[Dataset records]
-.-.-

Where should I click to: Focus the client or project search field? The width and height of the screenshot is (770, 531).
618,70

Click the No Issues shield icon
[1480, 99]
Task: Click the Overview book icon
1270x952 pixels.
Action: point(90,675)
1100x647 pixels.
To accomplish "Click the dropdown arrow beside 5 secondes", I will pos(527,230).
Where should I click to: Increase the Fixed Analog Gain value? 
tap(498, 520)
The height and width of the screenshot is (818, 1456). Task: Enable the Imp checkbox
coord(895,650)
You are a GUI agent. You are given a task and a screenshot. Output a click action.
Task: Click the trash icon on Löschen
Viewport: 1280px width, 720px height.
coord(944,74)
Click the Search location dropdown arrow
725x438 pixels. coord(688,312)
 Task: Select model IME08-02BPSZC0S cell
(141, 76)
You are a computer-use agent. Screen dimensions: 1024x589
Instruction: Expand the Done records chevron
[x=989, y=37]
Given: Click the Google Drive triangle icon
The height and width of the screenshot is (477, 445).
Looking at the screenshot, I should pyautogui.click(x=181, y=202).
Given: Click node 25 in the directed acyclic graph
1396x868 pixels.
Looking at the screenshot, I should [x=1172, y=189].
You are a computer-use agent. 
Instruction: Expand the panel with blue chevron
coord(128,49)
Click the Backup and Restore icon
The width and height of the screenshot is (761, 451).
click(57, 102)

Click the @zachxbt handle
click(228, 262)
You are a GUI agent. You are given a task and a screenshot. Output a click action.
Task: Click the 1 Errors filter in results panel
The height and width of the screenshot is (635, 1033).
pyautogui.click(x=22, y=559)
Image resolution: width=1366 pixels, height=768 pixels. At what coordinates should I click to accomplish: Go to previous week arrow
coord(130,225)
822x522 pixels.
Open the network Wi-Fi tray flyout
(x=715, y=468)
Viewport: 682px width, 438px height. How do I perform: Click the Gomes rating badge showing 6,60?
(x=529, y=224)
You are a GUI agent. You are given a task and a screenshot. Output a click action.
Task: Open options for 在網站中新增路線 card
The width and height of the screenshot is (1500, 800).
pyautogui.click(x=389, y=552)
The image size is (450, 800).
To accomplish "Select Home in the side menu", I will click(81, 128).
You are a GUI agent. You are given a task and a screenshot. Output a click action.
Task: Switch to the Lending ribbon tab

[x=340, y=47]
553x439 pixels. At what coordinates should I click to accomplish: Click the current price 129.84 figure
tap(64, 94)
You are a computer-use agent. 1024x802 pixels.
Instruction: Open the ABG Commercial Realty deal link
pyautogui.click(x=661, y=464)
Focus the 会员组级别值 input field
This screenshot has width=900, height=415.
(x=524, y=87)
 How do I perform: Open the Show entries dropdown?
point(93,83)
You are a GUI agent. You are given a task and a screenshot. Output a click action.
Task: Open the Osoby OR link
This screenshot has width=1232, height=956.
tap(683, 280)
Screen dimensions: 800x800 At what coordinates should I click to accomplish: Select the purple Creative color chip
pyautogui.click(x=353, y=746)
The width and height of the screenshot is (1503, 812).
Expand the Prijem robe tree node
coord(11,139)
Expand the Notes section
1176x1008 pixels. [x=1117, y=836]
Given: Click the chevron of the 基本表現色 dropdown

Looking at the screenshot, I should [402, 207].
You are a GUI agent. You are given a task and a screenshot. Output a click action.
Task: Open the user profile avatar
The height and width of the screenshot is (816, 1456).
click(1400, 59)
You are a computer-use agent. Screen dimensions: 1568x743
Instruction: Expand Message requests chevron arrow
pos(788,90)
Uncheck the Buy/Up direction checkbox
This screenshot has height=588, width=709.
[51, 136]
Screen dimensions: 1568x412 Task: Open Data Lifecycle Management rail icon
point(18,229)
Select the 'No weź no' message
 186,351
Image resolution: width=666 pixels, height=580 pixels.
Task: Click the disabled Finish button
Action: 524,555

-.-.-

Task to complete — Extract, please, the lines from the start of the entries above through the one with "1100x647 pixels.", both included, reproducing each exactly and adding nothing.

Written answer —
Where should I click to: Focus the client or project search field? The width and height of the screenshot is (770, 531).
618,70

Click the No Issues shield icon
[1480, 99]
Task: Click the Overview book icon
1270x952 pixels.
Action: point(90,675)
1100x647 pixels.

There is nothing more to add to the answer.